Stored items from a collection:
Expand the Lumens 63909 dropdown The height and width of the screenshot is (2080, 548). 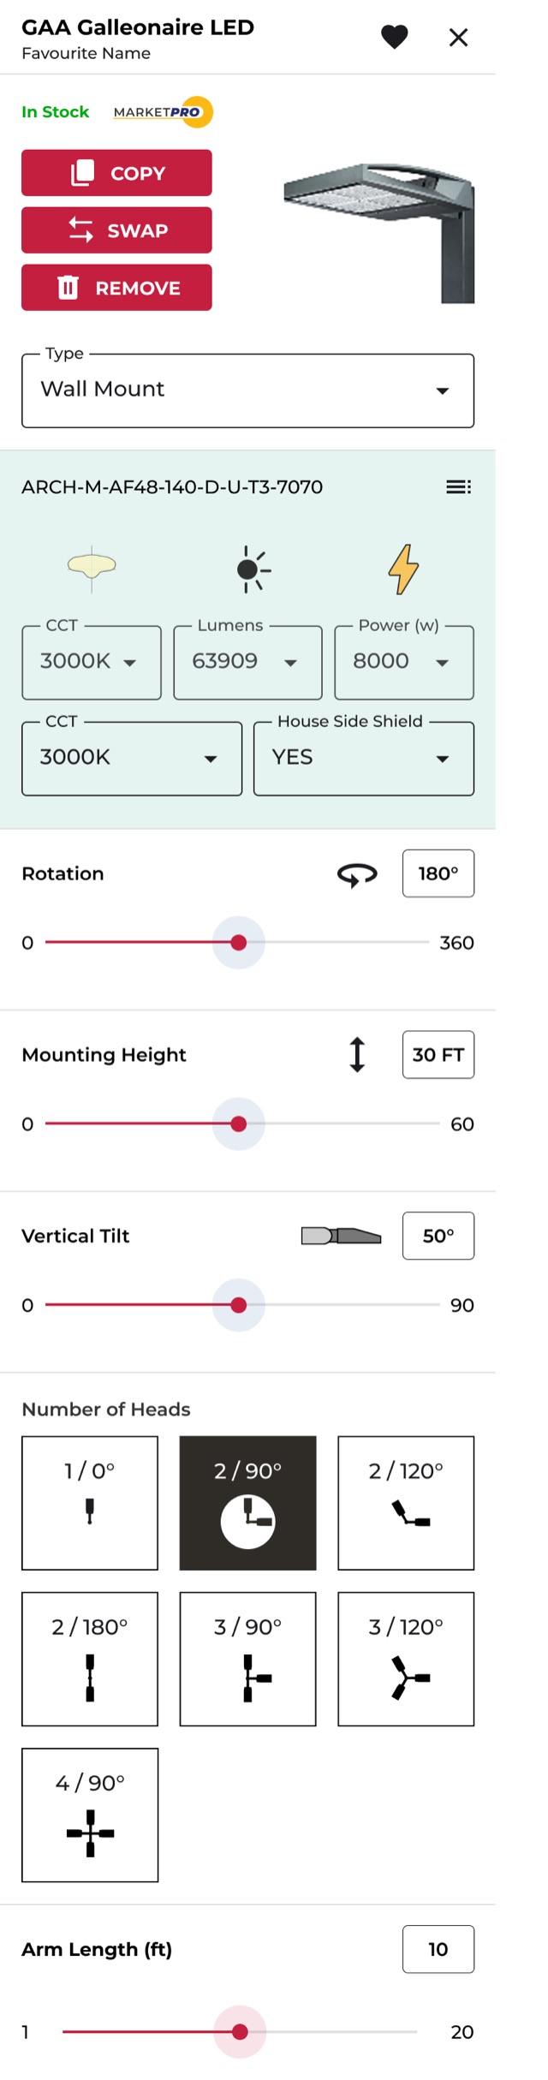[x=247, y=662]
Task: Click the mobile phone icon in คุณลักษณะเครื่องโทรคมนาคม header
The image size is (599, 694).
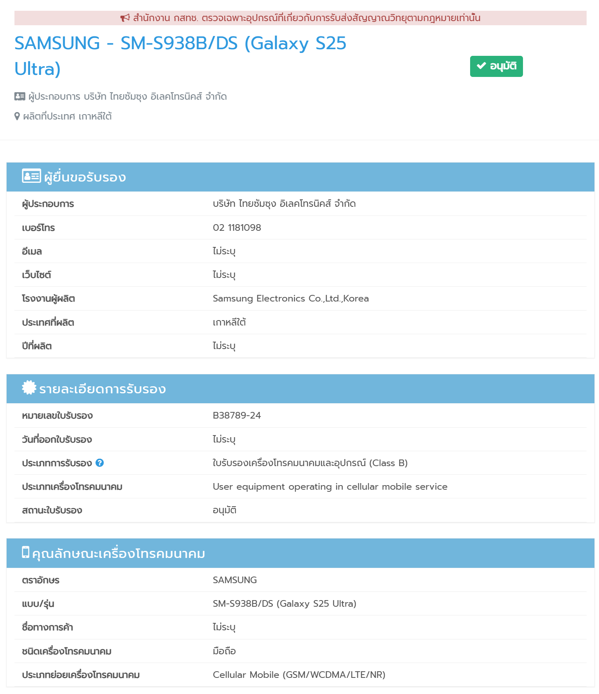Action: [26, 552]
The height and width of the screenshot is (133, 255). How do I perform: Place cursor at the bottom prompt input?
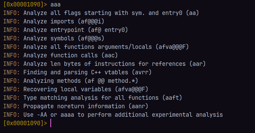[51, 123]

### TASK BRIEF
Which lines run from the one containing "The height and width of the screenshot is (133, 255)." to the end of the entries above? Write them out exactly, leaving out every picture.

### WRITTEN SOLUTION
The height and width of the screenshot is (133, 255). How do I perform: Place cursor at the bottom prompt input?
[51, 123]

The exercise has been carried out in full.